Of the lines below, write out exactly those from the line with "Grasrotaktivisme (221, 138)" through the line with "Siste artikler (419, 198)", both included, and skip the rest.

====== Data for review

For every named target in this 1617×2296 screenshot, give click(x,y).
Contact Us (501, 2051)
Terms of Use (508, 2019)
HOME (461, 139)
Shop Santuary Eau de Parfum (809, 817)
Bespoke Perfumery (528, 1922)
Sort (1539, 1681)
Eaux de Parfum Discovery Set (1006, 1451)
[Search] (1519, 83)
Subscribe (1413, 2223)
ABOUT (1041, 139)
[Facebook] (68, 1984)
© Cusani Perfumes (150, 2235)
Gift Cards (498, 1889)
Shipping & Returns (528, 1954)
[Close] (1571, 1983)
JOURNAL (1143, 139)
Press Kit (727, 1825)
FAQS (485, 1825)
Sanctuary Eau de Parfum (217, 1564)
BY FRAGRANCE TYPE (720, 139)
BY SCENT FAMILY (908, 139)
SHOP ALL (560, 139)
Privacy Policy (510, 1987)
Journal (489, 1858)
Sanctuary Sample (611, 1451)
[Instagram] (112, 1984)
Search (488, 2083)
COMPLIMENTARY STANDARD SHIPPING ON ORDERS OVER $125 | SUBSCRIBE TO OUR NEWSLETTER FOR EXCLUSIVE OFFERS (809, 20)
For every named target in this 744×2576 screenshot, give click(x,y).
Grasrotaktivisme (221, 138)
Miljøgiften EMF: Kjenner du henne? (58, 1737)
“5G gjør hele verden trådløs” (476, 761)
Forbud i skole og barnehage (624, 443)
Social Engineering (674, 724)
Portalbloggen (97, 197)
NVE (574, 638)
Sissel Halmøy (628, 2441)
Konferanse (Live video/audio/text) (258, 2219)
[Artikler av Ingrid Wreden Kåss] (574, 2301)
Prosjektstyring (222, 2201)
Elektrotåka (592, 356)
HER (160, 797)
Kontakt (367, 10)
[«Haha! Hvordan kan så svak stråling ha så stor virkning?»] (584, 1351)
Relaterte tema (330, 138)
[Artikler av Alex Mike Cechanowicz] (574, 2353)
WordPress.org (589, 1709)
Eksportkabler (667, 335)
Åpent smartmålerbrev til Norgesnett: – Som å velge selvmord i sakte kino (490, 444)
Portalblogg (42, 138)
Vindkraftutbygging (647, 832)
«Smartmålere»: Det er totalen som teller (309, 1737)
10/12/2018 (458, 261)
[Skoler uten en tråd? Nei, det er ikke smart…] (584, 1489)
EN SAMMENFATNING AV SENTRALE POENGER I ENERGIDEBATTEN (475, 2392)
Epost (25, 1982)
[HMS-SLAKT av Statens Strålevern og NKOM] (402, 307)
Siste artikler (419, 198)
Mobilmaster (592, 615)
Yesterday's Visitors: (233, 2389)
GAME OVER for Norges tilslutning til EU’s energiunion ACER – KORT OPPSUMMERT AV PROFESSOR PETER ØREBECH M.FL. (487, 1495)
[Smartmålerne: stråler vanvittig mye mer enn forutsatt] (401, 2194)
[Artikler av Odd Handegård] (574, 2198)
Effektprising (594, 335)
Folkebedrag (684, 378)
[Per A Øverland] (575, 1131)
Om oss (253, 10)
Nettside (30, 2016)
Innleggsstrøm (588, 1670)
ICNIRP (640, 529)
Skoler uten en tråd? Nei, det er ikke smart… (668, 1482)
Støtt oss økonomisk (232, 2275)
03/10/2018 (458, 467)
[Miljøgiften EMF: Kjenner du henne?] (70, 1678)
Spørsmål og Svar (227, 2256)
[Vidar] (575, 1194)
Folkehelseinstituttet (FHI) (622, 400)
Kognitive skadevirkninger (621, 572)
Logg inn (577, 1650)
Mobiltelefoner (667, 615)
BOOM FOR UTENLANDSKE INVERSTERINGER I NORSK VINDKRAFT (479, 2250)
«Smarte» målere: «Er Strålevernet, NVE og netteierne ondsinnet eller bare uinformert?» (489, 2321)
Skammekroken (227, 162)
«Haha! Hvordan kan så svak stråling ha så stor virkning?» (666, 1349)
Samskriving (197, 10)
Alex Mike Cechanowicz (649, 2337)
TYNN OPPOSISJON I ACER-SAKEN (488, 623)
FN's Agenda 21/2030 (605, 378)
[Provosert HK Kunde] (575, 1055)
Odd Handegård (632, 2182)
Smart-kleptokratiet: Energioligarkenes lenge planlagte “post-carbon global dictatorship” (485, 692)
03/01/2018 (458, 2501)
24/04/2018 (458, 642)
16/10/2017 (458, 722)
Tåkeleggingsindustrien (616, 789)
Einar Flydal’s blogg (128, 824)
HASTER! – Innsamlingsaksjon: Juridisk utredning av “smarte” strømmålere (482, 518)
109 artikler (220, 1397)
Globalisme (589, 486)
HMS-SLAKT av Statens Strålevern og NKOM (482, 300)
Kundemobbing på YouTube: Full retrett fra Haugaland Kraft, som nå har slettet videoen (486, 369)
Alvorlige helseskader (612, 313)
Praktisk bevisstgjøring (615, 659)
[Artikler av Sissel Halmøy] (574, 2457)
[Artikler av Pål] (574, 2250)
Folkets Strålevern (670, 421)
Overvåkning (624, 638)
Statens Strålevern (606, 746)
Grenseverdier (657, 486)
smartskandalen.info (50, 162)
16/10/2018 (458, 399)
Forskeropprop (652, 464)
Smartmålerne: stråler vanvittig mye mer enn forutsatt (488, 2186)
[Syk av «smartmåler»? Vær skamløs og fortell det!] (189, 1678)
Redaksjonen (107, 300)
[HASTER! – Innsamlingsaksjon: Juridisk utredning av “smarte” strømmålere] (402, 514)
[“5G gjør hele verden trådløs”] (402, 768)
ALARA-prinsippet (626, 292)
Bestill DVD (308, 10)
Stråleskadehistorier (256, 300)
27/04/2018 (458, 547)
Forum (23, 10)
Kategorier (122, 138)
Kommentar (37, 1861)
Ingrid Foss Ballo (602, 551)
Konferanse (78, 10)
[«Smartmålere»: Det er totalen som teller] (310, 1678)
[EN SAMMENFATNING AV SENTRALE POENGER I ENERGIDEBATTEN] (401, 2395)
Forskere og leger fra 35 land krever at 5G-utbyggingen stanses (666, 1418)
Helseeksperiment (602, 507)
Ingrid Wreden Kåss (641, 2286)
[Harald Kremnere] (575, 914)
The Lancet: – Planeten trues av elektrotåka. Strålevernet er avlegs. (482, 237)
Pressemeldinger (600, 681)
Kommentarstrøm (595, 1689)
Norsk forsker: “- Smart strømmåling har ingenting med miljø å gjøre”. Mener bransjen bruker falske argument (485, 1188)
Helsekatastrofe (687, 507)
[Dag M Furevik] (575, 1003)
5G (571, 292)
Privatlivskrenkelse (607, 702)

============

* Expected answer *
Grasrotaktivisme (221, 138)
Miljøgiften EMF: Kjenner du henne? (58, 1737)
“5G gjør hele verden trådløs” (476, 761)
Forbud i skole og barnehage (624, 443)
Social Engineering (674, 724)
Portalbloggen (97, 197)
NVE (574, 638)
Sissel Halmøy (628, 2441)
Konferanse (Live video/audio/text) (258, 2219)
[Artikler av Ingrid Wreden Kåss] (574, 2301)
Prosjektstyring (222, 2201)
Elektrotåka (592, 356)
HER (160, 797)
Kontakt (367, 10)
[«Haha! Hvordan kan så svak stråling ha så stor virkning?»] (584, 1351)
Relaterte tema (330, 138)
[Artikler av Alex Mike Cechanowicz] (574, 2353)
WordPress.org (589, 1709)
Eksportkabler (667, 335)
Åpent smartmålerbrev til Norgesnett: – Som å velge selvmord i sakte kino (490, 444)
Portalblogg (42, 138)
Vindkraftutbygging (647, 832)
«Smartmålere»: Det er totalen som teller (309, 1737)
10/12/2018 (458, 261)
[Skoler uten en tråd? Nei, det er ikke smart…] (584, 1489)
EN SAMMENFATNING AV SENTRALE POENGER I ENERGIDEBATTEN (475, 2392)
Epost (25, 1982)
[HMS-SLAKT av Statens Strålevern og NKOM] (402, 307)
Siste artikler (419, 198)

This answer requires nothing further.